PASSAGE GIVEN:
====================

Going from u to v or from v to u?

Time Limit: 2000MS		Memory Limit: 65536K
Total Submissions: 13040		Accepted: 3383

In order to make their sons brave, Jiajia and Wind take them to a big cave. The cave has n rooms, and one-way corridors connecting some rooms. Each time, Wind choose two rooms x and y, and ask one of their little sons go from one to the other. The son can either go from x to y, or from y to x. Wind promised that her tasks are all possible, but she actually doesn't know how to decide if a task is possible. To make her life easier, Jiajia decided to choose a cave in which every pair of rooms is a possible task. Given a cave, can you tell Jiajia whether Wind can randomly choose two rooms without worrying about anything?

The first line contains a single integer T, the number of test cases. And followed T cases.

The first line for each case contains two integers n, m(0 < n < 1001,m < 6000), the number of rooms and corridors in the cave. The next m lines each contains two integers u and v, indicating that there is a corridor connecting room u and room v directly.

The output should contain T lines. Write 'Yes' if the cave has the property stated above, or 'No' otherwise.

1

3 3

1 2

2 3

3 1

Yes

POJ Monthly--2006.02.26,zgl & twb

这题要注意,边是单向边,先用强连通分量缩点,建图,再拓扑排序若是单向链刚对,否刚为错就可以a了!

#include <iostream>

#include <stdio.h>

#include <string.h>

#include <stdlib.h>

#define N 1051

#define E 30000

#define M 1000000

using namespace std;

int head[N],head2[N],next2[E],vec2[E],sta[M],re,ans,next[E],id[N],in[N],vec[E],vis[N],dfn[N],low[N],clock_m,edge_m,edge_m2;

int addedge(int s,int e){

    vec[edge_m]=e;next[edge_m]=head[s];head[s]=edge_m++;

}

int addedge2(int s,int e){

    vec2[edge_m2]=e;next2[edge_m2]=head2[s];head2[s]=edge_m2++;

}

int init(){

    memset(vis,0,sizeof(vis));

    memset(dfn,0,sizeof(dfn));

    memset(low,0,sizeof(low));

    memset(head,-1,sizeof(head));

    memset(head2,-1,sizeof(head2));

    memset(id,0,sizeof(id));

    memset(in,0,sizeof(in));

    edge_m=0;clock_m=0;ans=0;re=0;edge_m2=0;

}

int tarjan(int x){

    dfn[x]=low[x]=++clock_m;

    sta[++ans]=x;

    vis[x]=1;

    for(int i=head[x];i!=-1;i=next[i]){

        int goal=vec[i];

        if(!dfn[goal]){

            tarjan(goal);

            low[x]=min(low[x],low[goal]);

        }

        else if(/*vis[goal]*/!id[goal])

            low[x]=min(low[x],dfn[goal]);

    }

    if(low[x]==dfn[x]){

        re++;int v;

       do{

            v=sta[ans--];

            vis[v]=0;

            id[v]=re;

        }while(v!=x);

    }

    return 1;

}

int topsort(int n){

    ans=0;

    for(int i=1;i<=re;i++){

        if(in[i]==0){

            sta[ans++]=i;

        }

    }

    if(ans>1)return 0;

    while(ans>0){

        ans--;

        int qtop=sta[ans];

        for(int j=head2[qtop];j!=-1;j=next2[j]){

            in[vec2[j]]--;

            if(in[vec2[j]]==0)

====================

EXTRACTED DATA:
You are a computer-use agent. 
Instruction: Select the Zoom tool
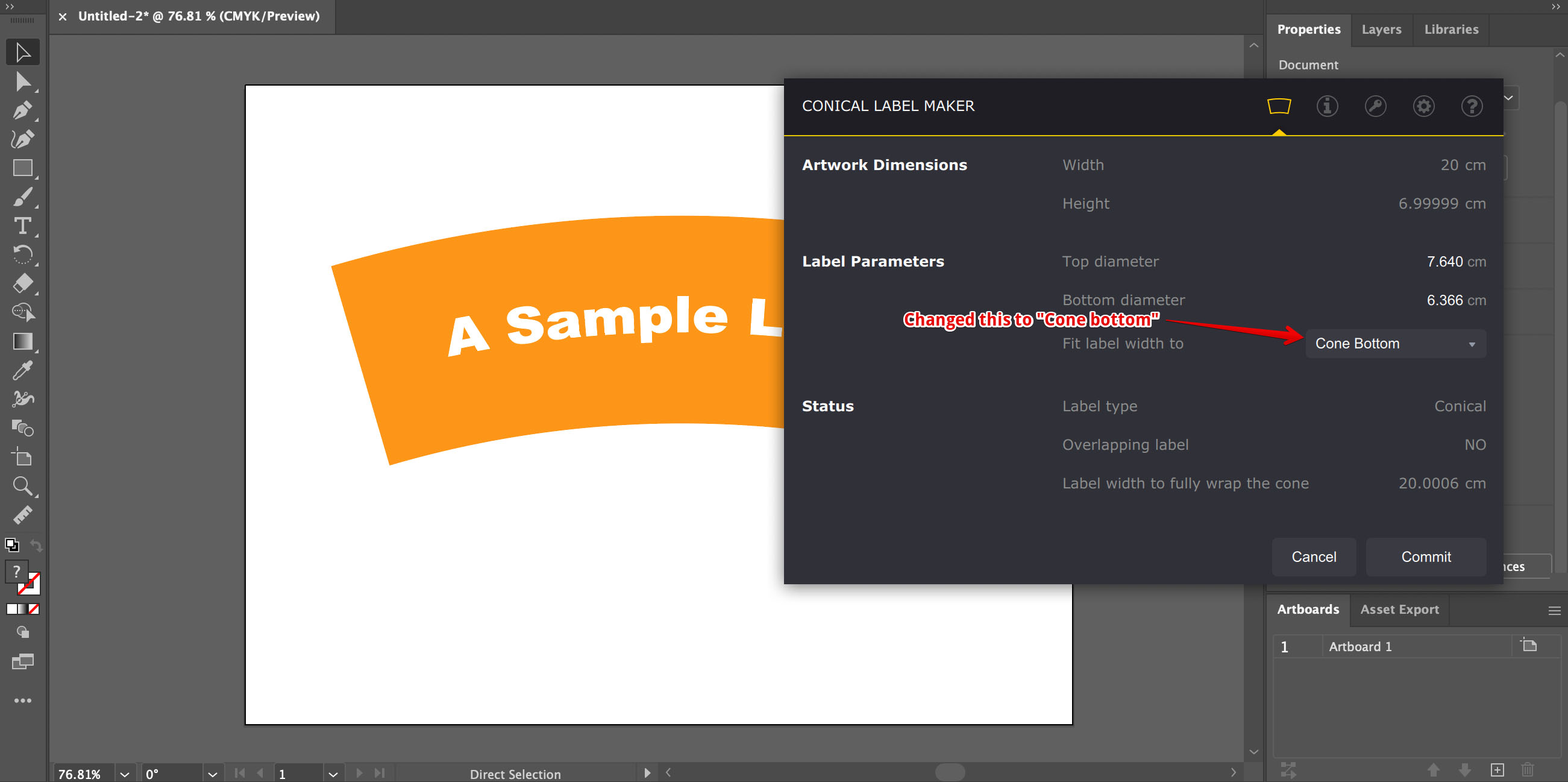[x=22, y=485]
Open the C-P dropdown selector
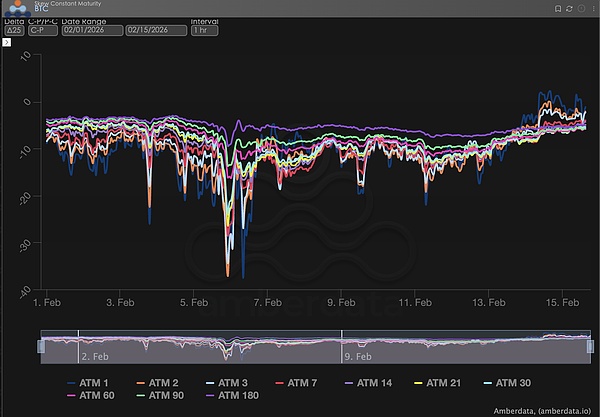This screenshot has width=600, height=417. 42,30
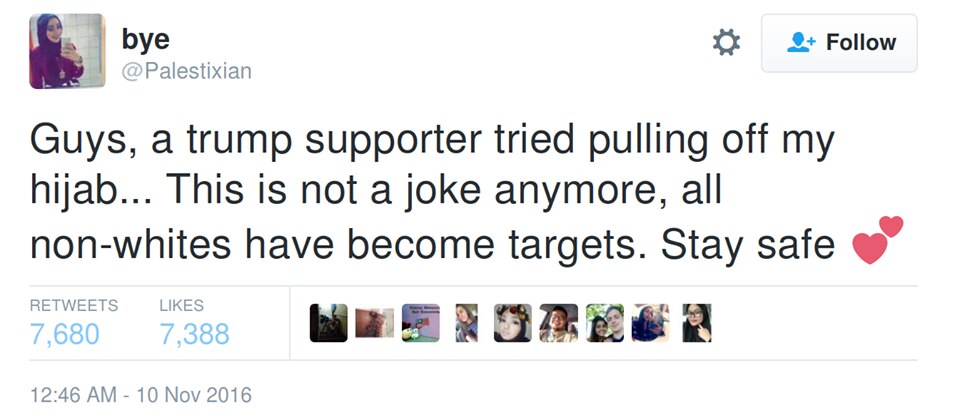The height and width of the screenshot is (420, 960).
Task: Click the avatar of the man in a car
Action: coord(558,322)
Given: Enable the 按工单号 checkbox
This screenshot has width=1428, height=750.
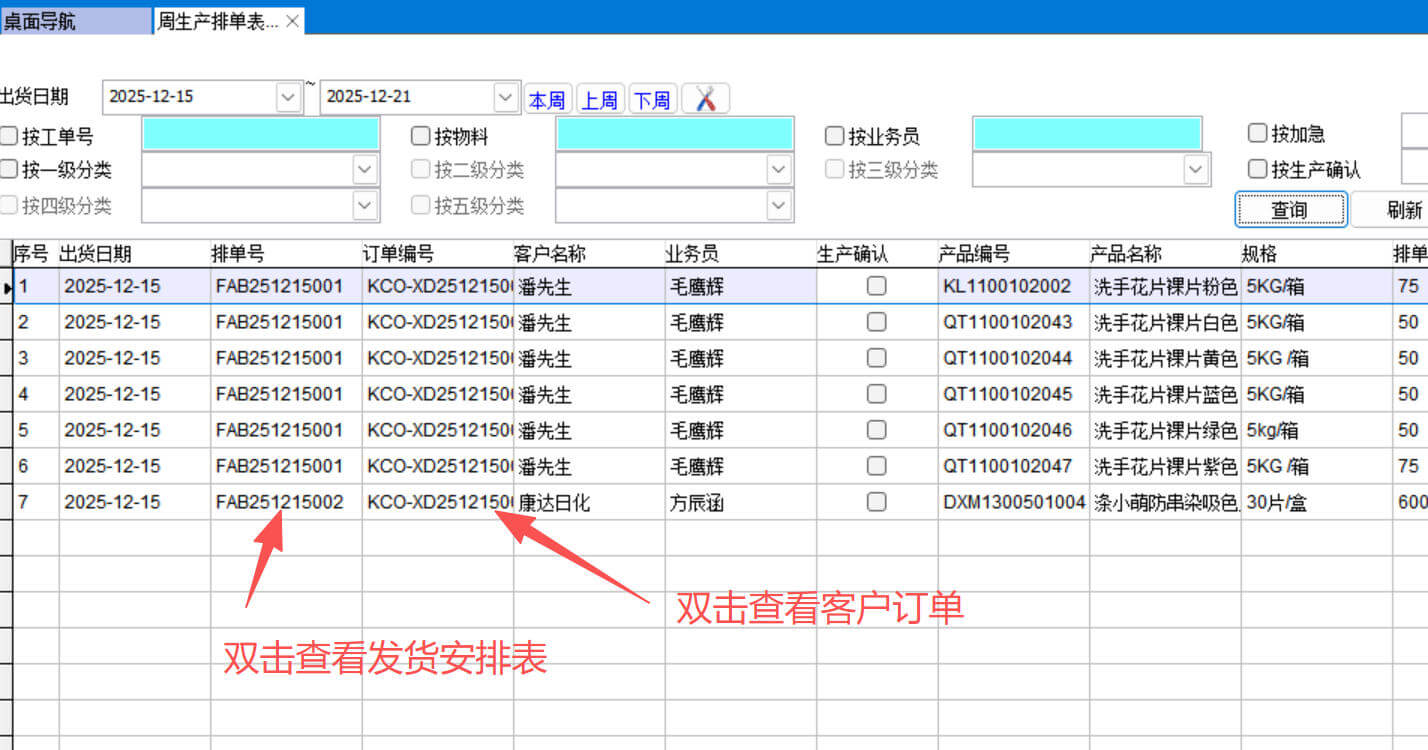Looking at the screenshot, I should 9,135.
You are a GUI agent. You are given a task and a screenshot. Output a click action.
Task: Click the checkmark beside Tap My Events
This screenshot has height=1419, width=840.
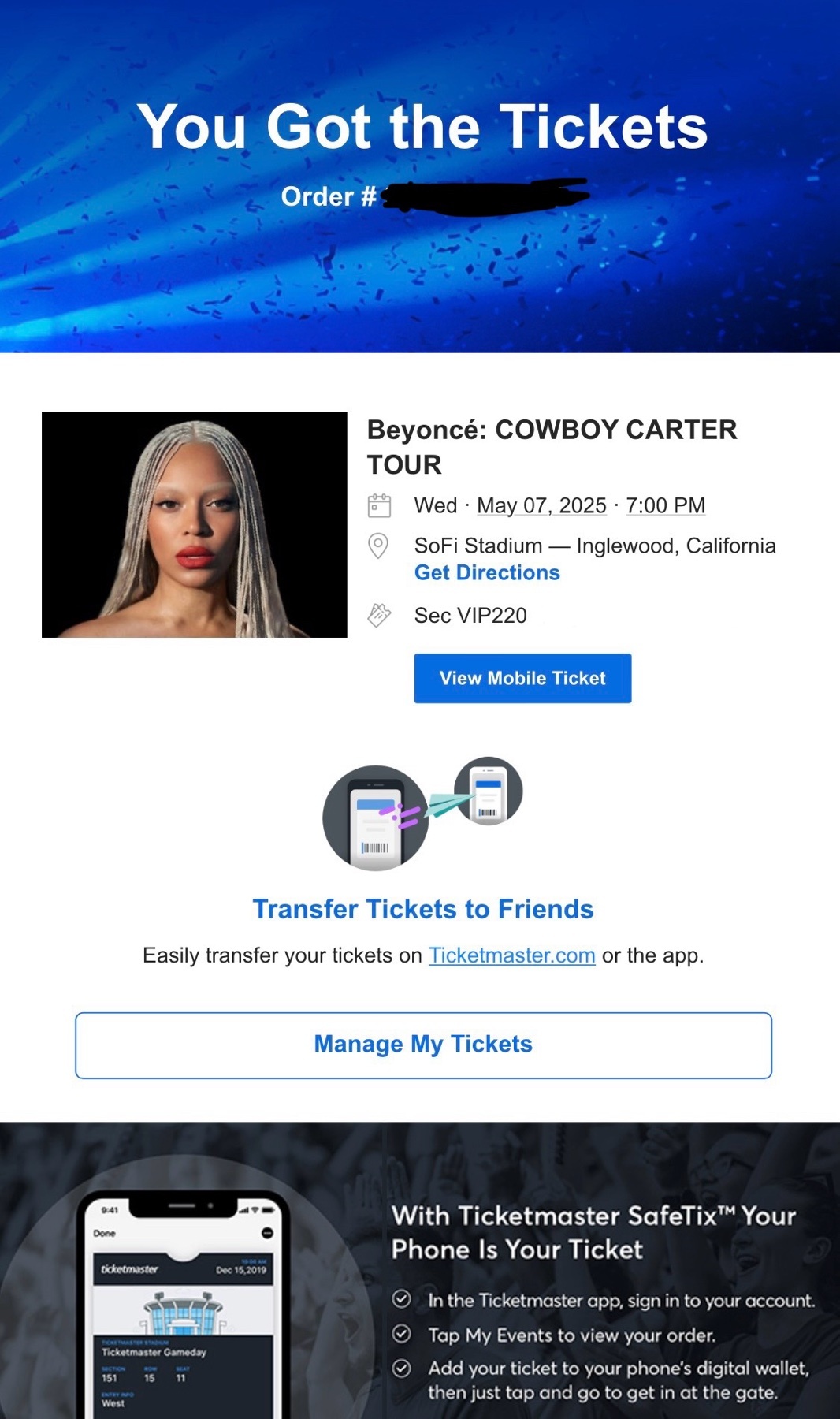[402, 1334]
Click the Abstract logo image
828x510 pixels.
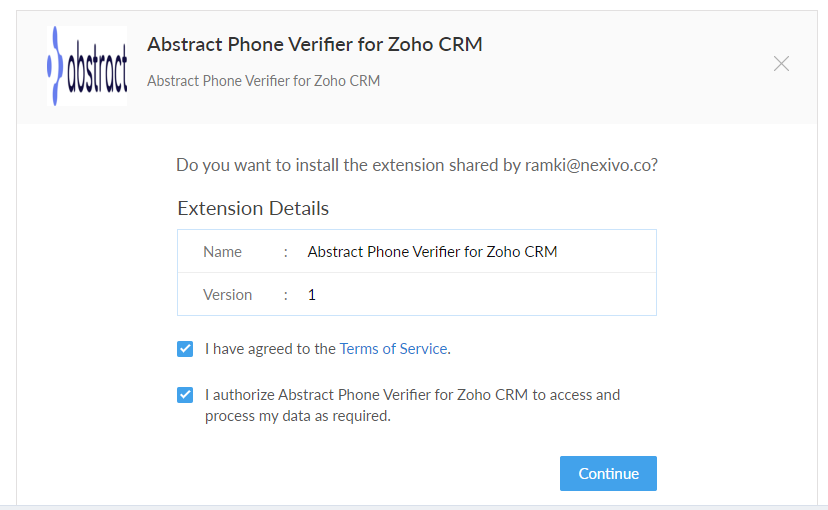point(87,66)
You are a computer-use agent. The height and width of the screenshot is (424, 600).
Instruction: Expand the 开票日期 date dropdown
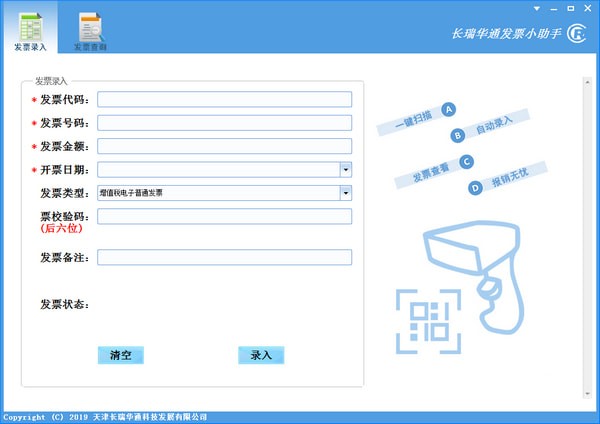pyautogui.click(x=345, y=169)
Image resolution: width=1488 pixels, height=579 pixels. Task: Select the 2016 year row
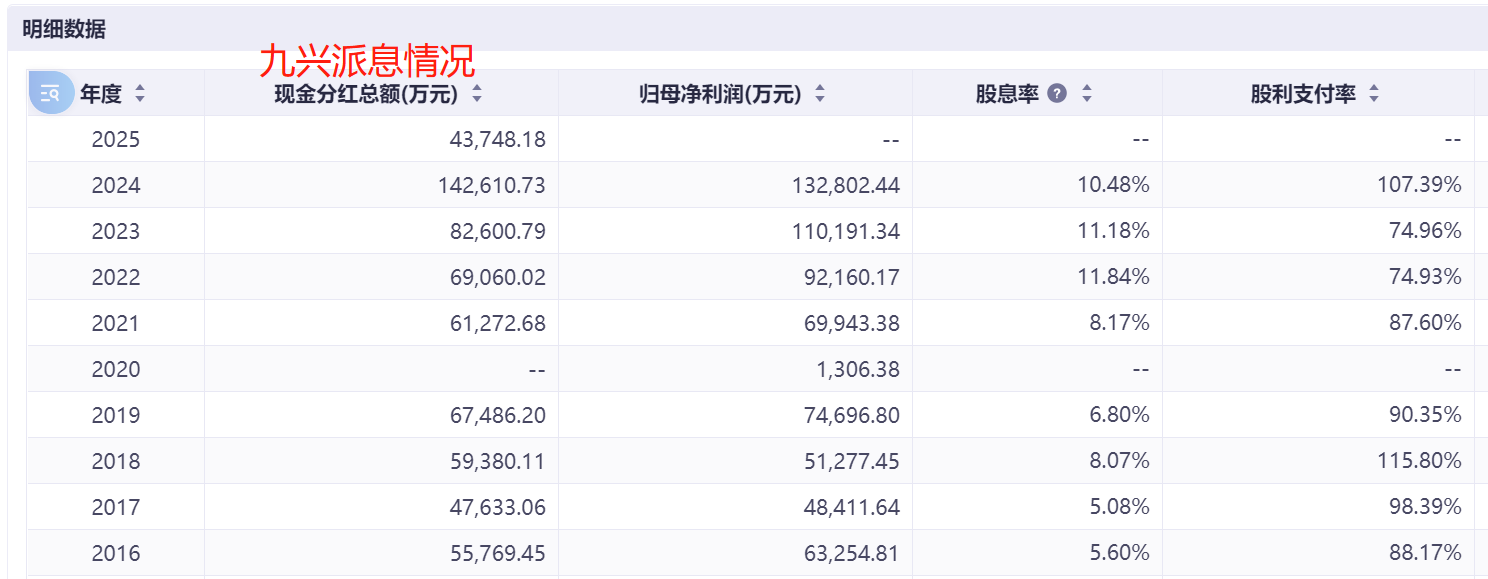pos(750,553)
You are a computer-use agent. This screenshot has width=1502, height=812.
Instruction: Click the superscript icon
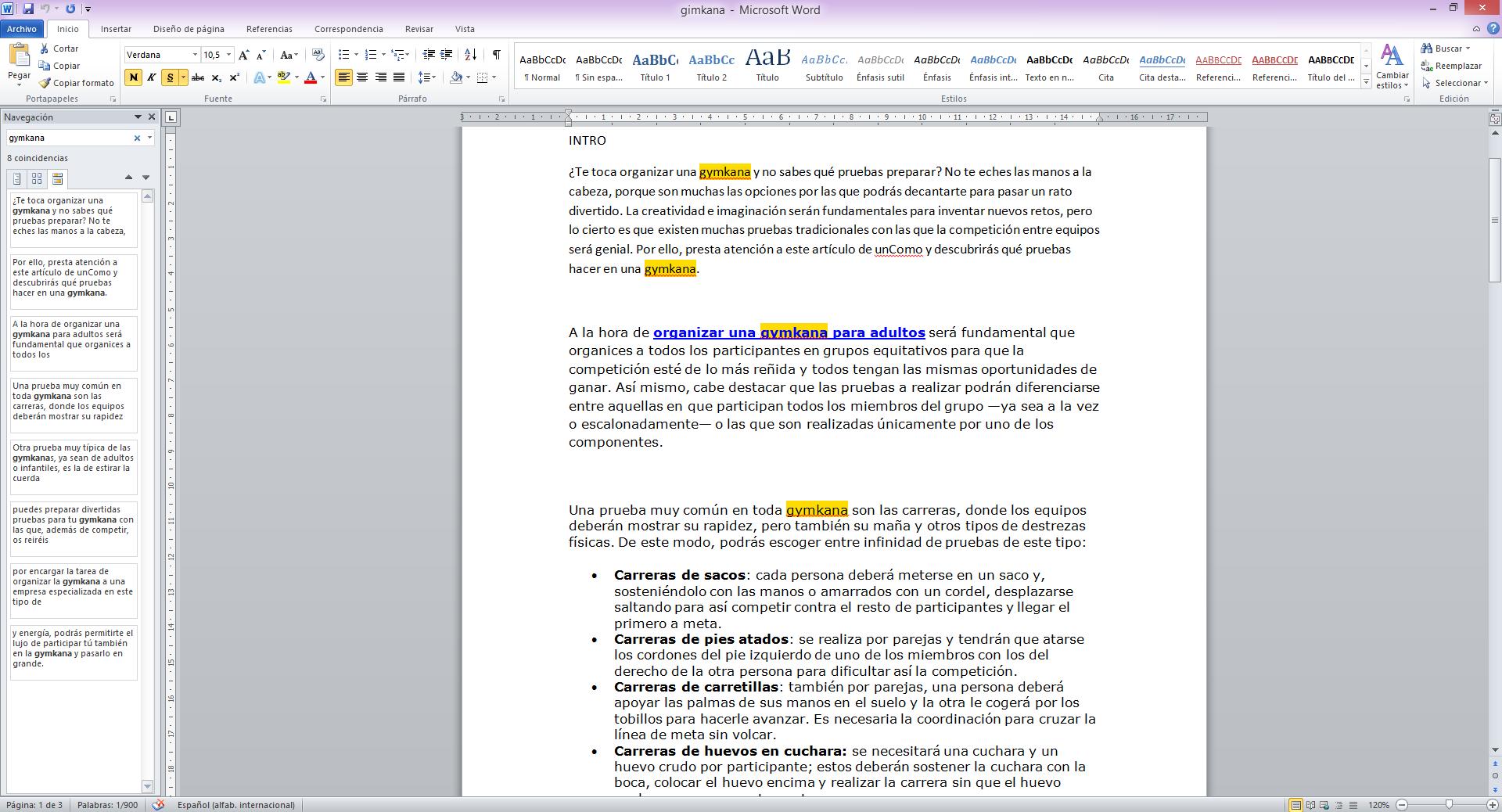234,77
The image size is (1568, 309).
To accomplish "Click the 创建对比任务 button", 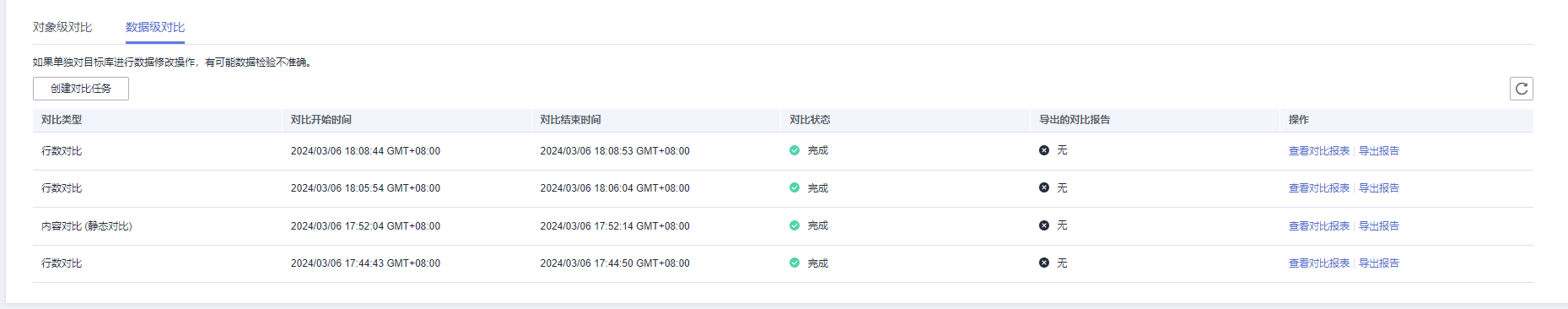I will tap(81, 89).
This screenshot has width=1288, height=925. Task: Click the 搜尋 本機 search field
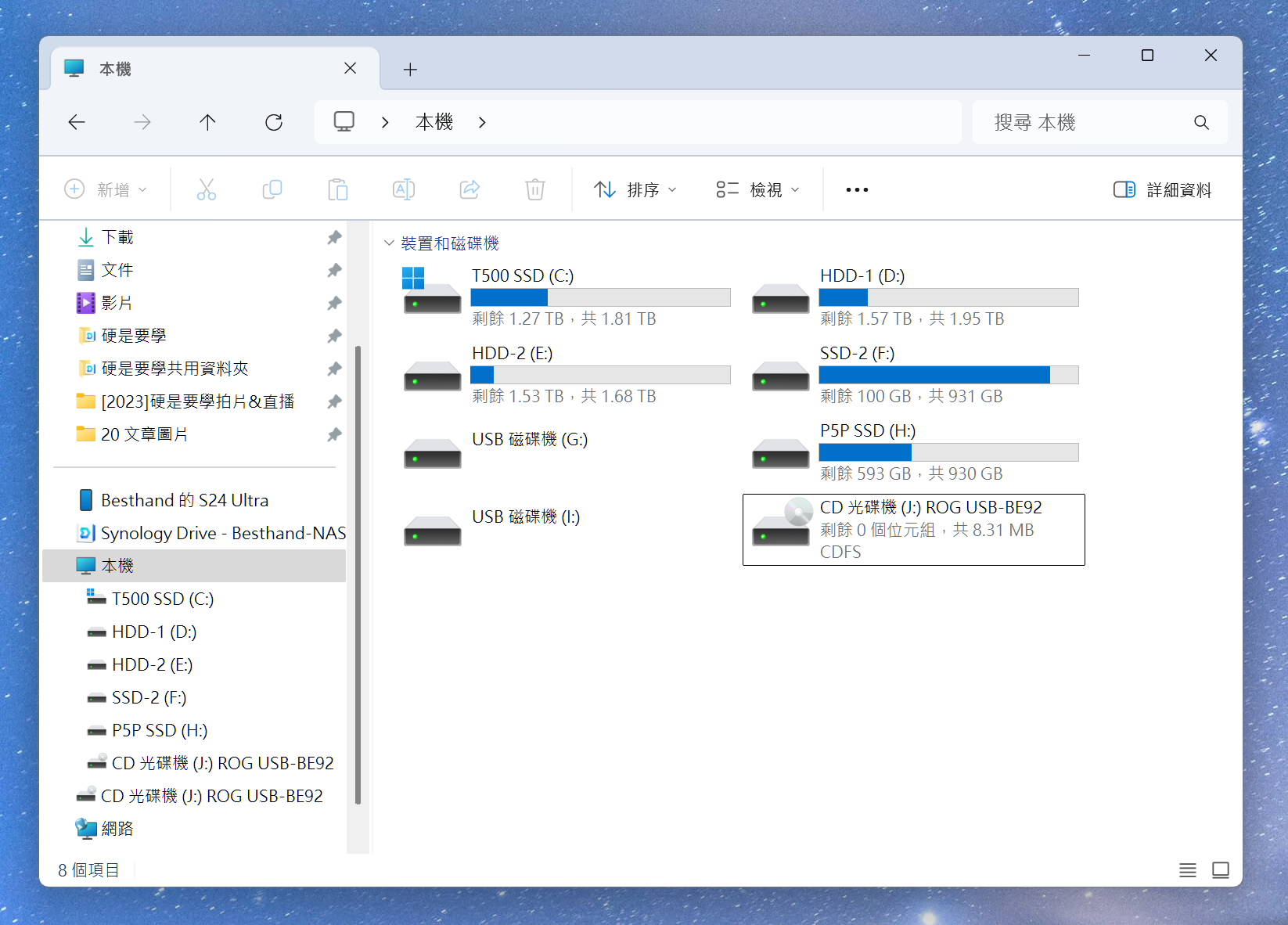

====================

AIM OF THE EXERCISE:
Reproduce the cave problem page from "The first line for" down to "or 'No' otherwise.". The entries come from a separate source.

SOLUTION TO THE PROBLEM:
The first line for each case contains two integers n, m(0 < n < 1001,m < 6000), the number of rooms and corridors in the cave. The next m lines each contains two integers u and v, indicating that there is a corridor connecting room u and room v directly.

The output should contain T lines. Write 'Yes' if the cave has the property stated above, or 'No' otherwise.